Most GPR service providers have limited knowledge of soils and are unable to
foretell attenuation rates, penetration depths, and the general suitability of
the soils within project areas to GPR. Knowledge of the probable penetration
depth and the relative suitability of soils would help service providers assess
the appropriateness of using GPR and the likelihood of achieving acceptable
results. Soil attribute data contained in the State Soil Geographic (STATSGO)

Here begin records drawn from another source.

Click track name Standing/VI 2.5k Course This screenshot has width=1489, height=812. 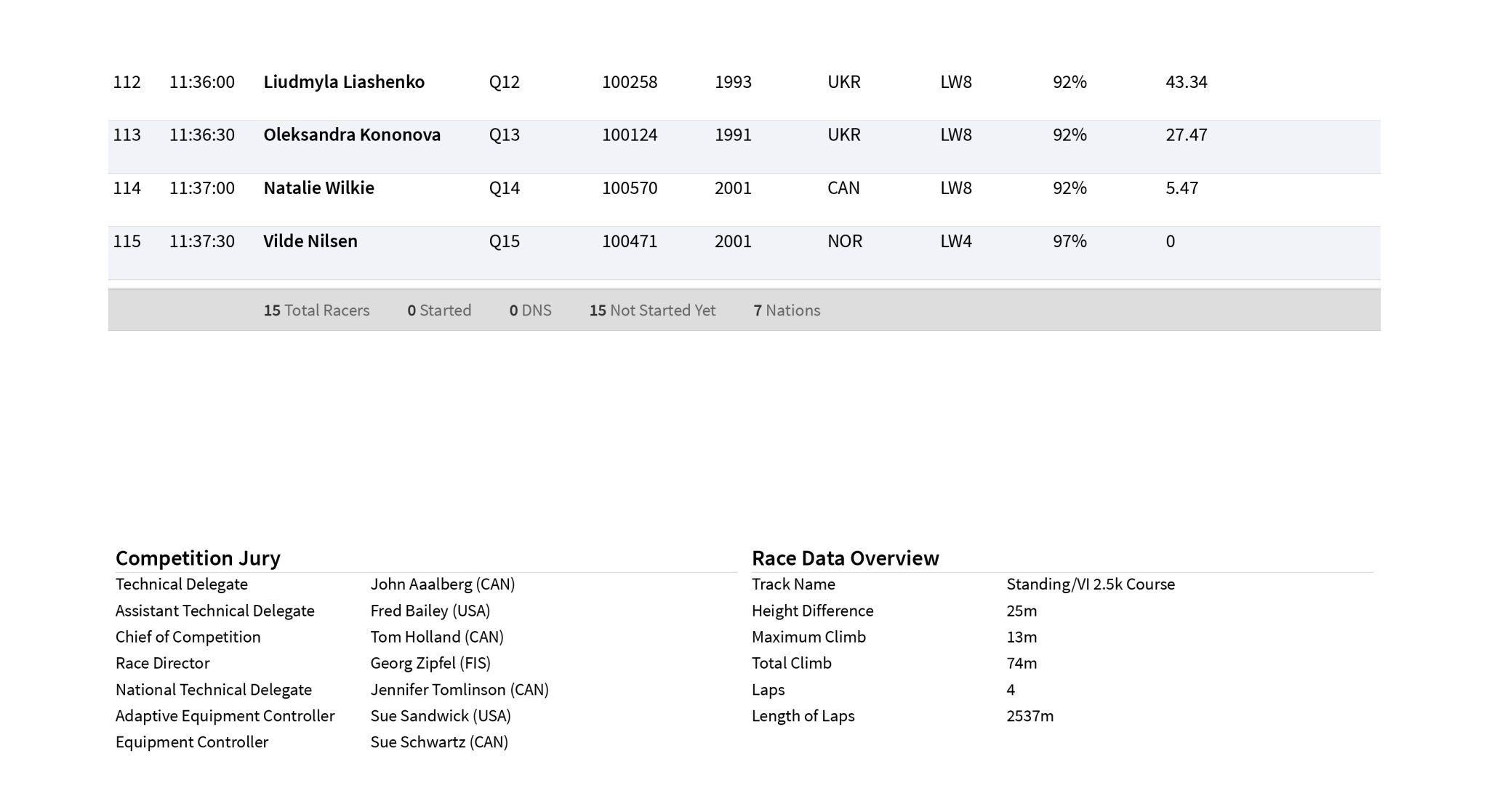1090,584
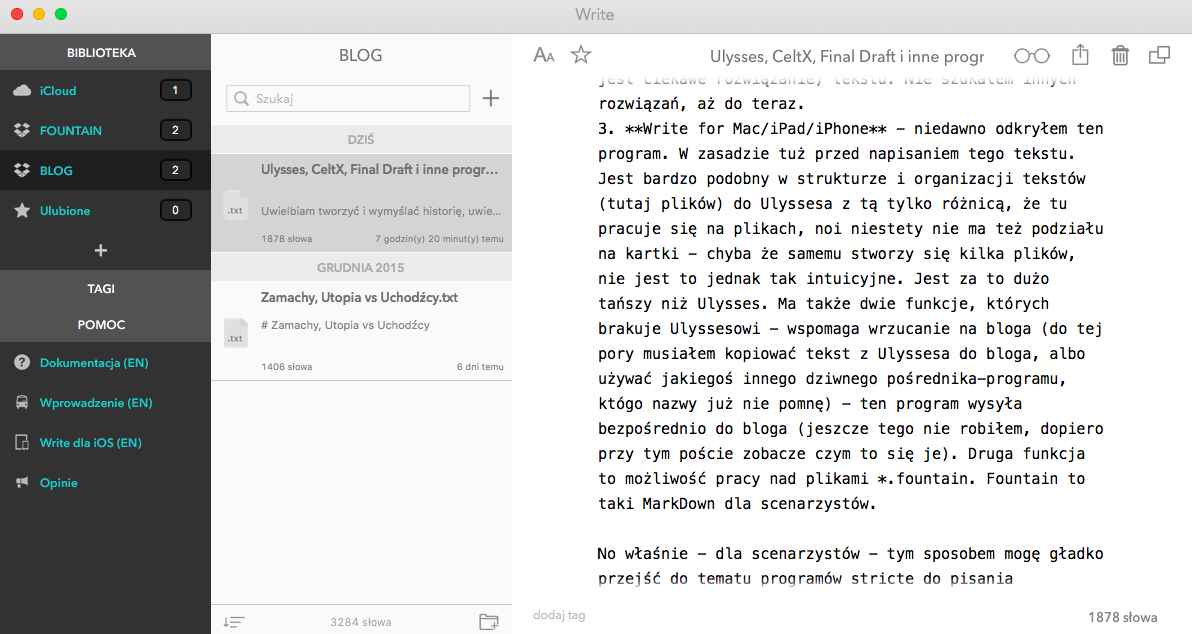Click the Szukaj search field
1192x634 pixels.
point(348,98)
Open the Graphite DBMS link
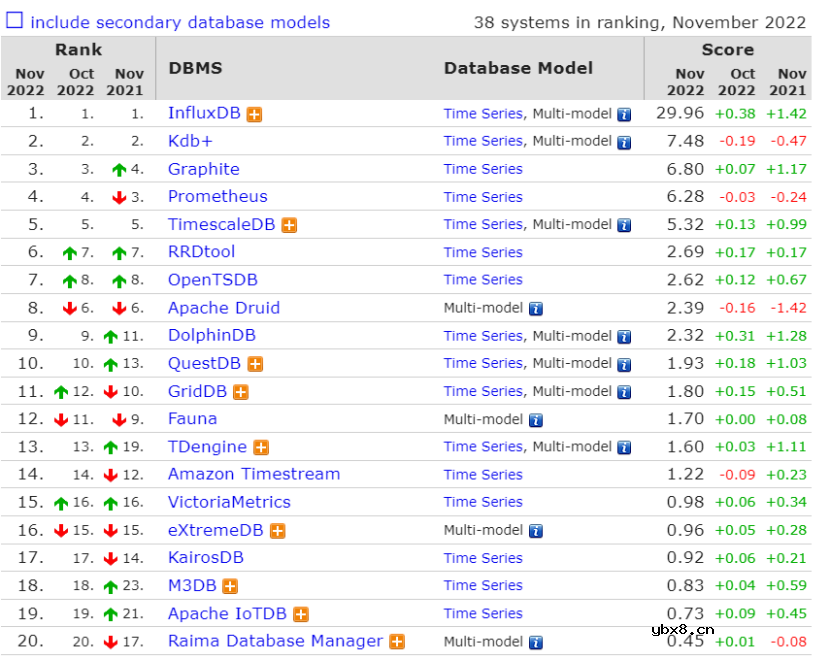This screenshot has width=830, height=660. point(203,169)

and the Soil Survey Geographic (SSURGO) data bases have been used to develop
thematic maps showing, at different scales and levels of resolution, the
relative suitability of soils for many GPR applications. Both STATSGO and SSURGO
data bases consist of digital map data, attribute data, and Federal Geographic
Data Committee compliant metadata. These data bases are linked to soil
interpretation records, which contain data on the physical and chemical
properties of approximately 22,000 different soils (USDA-Natural Resources
Conservation Service, 1994).
The STATSGO data base was developed by the USDA-NRCS and published in 1994
(USDA-Natural Resources Conservation Service, 1994). State Soil Geographic data
are available for the conterminous United States, Alaska, Hawaii, and Puerto
Rico. Because of the small compilation scale (1:250,000) of STATSGO maps, soil
map units and polygons that appear on soil survey maps had to be combined and
generalized. This procedure resulted in fewer soil map units and larger soil
polygons. The STATSGO data base contains 9,555 unique map units and 78,507
polygons. The minimum polygon size is about 1,544 acres. The composition of each
map units was coordinated so that the names and relative extent of each soil
component would remain the same between survey areas and across political
boundaries. In areas where detailed soil maps are not available, existing data
were assembled, reviewed, and the most probable classification and extent of
soils determined (USDA-Natural Resources Conservation Service, 1994).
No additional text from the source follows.